Selektivverträge können die kollektivvertragliche Versorgung ergänzen. Sie bieten die Möglichkeit, neue optimierte Konzepte der Versorgung von Patienten zu erproben. Die Vertragswerkstatt der KBV und der Kassenärztlichen Vereinigungen (KVen) konzentriert sich dabei insbesondere auf Patientengruppen mit besonders schwerwiegenden Erkrankungen, die die Lebensqualität des Versicherten stark beinträchtigen. Ziel der Vertragswerkstatt ist es dabei, passgenaue Lösungen für diese herausfordernden Versorgungsbedürfnisse zu entwickeln auch sektorenübergreifend. Versorgungskonzepte, die sich als nachhaltige Verbesserung der Versorgung durchsetzen, sollen Teil des Kollektivvertrags werden, um allen Patienten einen Zugang zu ermöglichen.

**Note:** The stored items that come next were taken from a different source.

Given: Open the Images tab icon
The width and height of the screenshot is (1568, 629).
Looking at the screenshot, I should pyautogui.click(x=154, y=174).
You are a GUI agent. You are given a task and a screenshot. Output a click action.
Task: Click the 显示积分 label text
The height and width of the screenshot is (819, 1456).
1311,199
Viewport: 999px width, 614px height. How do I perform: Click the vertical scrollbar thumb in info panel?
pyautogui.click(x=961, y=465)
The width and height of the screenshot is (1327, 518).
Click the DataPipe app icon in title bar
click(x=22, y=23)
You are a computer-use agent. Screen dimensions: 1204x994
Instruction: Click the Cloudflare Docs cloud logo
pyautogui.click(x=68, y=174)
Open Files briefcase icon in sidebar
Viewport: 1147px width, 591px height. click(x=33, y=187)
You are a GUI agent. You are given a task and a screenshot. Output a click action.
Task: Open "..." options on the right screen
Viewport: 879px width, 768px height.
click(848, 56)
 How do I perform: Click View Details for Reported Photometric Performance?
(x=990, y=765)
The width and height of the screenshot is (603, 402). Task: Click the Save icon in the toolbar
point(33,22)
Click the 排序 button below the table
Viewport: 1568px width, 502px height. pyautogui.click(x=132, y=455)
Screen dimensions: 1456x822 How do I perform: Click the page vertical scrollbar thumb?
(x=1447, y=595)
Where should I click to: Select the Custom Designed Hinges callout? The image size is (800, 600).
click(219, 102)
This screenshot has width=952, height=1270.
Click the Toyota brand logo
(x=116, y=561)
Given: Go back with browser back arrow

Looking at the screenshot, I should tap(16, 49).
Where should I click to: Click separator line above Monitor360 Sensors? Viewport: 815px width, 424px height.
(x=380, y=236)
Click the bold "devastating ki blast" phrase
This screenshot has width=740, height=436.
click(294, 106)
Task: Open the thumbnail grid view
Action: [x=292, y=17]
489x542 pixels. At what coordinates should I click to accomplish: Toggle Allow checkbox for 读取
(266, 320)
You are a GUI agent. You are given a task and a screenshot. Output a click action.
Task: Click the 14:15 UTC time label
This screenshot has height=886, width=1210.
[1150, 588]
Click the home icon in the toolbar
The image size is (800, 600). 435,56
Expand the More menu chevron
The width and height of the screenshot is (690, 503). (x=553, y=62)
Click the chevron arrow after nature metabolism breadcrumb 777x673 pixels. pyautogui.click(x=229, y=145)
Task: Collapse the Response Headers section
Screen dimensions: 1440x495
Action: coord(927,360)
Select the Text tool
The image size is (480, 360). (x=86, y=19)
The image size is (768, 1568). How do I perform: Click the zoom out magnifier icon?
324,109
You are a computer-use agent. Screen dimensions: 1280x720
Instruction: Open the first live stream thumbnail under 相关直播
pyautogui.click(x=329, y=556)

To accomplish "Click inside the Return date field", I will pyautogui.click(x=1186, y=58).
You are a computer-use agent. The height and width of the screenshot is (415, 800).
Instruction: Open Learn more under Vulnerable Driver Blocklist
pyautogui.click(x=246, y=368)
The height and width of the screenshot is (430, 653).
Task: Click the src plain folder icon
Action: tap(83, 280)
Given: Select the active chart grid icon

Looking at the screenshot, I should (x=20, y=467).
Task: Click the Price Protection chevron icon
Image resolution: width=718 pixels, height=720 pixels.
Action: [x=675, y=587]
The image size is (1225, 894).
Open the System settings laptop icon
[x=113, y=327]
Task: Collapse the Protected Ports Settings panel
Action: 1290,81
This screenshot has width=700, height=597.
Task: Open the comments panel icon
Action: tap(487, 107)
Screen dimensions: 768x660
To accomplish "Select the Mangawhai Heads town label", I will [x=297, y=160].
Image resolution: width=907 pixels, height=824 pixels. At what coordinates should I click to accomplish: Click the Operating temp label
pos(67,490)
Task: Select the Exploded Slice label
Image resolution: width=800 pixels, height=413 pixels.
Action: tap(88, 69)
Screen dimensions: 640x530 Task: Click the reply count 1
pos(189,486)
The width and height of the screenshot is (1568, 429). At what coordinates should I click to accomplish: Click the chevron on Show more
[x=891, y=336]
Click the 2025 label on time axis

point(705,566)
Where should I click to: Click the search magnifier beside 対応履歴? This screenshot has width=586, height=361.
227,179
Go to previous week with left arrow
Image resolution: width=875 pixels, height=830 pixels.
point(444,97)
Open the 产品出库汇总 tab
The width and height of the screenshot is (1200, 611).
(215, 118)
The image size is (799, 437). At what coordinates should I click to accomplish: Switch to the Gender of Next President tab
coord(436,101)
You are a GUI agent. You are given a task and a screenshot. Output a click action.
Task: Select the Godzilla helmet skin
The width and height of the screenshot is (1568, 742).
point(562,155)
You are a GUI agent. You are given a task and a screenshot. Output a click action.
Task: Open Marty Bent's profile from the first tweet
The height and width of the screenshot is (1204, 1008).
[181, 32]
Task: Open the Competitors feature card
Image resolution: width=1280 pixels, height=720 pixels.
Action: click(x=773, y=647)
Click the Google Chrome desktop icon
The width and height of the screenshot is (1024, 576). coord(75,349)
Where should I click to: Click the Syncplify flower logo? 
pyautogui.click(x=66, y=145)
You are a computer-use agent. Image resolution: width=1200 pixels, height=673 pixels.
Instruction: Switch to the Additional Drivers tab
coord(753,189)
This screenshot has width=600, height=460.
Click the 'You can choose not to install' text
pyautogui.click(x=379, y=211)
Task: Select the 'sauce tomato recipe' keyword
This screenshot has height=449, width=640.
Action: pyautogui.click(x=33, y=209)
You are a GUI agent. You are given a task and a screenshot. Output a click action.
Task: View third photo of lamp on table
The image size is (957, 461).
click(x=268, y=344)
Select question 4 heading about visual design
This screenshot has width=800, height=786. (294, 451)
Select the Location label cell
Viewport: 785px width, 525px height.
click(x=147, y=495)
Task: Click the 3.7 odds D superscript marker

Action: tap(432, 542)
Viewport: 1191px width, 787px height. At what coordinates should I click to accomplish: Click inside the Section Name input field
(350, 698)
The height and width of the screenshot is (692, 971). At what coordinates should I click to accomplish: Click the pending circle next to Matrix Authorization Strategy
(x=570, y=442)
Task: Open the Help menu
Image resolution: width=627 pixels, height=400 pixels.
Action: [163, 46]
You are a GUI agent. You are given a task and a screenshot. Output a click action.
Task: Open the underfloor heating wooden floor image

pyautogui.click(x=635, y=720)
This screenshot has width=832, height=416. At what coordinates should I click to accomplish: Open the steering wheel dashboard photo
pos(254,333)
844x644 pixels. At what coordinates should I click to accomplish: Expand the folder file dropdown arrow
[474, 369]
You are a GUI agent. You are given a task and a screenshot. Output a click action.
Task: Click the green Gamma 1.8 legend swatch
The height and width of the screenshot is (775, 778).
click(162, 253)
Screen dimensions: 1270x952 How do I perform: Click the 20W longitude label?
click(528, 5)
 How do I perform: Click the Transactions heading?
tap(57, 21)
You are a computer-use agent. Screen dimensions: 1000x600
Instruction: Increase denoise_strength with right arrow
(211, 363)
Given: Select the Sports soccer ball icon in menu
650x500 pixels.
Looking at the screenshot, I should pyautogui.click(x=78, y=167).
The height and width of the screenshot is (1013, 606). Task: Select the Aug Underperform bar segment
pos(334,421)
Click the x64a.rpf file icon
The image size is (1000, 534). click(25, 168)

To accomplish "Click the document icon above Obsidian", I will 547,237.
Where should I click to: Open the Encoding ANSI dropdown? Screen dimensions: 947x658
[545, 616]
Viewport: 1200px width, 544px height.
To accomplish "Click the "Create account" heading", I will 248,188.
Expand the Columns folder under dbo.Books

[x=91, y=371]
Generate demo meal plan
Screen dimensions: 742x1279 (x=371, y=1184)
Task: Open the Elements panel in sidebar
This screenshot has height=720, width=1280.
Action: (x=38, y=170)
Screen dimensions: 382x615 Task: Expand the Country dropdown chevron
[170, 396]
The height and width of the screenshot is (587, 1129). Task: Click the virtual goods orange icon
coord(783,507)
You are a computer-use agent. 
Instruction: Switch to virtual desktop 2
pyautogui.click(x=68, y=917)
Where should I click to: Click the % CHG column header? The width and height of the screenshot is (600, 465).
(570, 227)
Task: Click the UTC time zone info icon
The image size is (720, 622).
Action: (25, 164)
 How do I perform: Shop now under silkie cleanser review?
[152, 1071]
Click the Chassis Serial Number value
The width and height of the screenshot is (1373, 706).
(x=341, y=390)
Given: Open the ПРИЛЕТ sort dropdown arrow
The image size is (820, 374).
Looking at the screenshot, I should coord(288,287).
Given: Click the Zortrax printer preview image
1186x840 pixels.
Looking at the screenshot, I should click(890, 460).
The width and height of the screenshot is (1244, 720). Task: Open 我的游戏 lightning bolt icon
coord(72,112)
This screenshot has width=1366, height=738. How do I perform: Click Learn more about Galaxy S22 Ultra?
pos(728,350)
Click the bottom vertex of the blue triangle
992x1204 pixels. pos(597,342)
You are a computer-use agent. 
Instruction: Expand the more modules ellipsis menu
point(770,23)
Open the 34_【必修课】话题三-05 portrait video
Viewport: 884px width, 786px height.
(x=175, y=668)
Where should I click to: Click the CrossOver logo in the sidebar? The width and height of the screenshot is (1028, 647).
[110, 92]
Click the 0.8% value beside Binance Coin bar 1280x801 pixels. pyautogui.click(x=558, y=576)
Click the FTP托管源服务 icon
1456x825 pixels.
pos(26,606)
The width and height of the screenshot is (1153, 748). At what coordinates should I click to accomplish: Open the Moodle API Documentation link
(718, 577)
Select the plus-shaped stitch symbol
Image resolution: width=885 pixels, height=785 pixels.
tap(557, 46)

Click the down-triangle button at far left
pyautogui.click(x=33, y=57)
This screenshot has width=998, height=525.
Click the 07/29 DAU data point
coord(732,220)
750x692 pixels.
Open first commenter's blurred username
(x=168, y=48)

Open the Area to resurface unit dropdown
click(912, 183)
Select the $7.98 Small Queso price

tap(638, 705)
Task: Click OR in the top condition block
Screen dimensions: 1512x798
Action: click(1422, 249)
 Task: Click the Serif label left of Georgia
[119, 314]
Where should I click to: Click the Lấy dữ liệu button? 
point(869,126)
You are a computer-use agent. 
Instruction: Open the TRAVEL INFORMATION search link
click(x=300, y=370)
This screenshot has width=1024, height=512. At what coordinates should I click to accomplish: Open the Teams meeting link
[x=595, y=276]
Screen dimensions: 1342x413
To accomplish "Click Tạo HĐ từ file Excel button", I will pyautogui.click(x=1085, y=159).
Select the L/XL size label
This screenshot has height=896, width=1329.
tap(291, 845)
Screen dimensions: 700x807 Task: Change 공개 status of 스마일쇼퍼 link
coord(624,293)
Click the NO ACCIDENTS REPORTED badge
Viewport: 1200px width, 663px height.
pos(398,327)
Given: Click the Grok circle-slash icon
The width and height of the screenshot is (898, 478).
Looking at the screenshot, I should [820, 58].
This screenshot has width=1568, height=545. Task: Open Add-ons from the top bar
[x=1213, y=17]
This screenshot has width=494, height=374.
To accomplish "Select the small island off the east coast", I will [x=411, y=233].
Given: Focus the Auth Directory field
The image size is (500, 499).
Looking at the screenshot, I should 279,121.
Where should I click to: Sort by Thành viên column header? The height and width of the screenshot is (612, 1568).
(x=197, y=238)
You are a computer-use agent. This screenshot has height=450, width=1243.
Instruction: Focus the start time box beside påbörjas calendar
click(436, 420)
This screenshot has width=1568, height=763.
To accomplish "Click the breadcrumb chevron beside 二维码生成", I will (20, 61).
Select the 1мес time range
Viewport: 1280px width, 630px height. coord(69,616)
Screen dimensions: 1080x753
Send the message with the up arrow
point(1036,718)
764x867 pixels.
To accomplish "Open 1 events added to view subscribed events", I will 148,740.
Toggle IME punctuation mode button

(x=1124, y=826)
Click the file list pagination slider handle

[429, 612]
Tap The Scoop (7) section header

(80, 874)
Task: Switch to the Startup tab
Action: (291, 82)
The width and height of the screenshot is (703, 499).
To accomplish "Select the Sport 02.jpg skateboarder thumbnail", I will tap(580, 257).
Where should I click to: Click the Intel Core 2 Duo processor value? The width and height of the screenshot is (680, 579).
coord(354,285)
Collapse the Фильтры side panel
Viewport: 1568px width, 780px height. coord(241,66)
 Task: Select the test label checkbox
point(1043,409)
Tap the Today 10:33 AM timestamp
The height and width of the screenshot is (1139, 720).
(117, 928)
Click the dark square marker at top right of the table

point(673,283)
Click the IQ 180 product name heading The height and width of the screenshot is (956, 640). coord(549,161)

Die Vertragswerkstatt besteht aus einem interdisziplinär besetzten Team von Mitarbeitern in der KBV, das entsprechende Vertragskonzepte entwickelt, um die Versorgung bestimmter Patientengruppen zu optimieren. Seit die Vertragswerkstatt im Jahr 2005 ins Leben gerufen wurde, arbeiten so Ärzte, Therapeuten, Juristen, Volkswirte, Qualitätsexperten und Honorarfachleute in einer festen Projektstruktur an besonderen Lösungen für besondere Probleme. Dabei werden interne und externe Partner, wie Mitarbeiter aus den KVen, das Ärztliche Zentrum für Qualität in der Medizin (ÄZQ) und vor allem die betroffenen Berufs- und Selbsthilfeverbände eingebunden. Bei der Umsetzung der Versorgungskonzepte kann die Vertragswerkstatt auf das Know-how der Arbeitsgemeinschaft Vertragskoordinierung zurückgreifen.
Zu den besonderen Erfolgen der Vertragswerkstatt gehören die Umsetzung der Versorgungskonzepte HIV/AIDS und AD(H)S.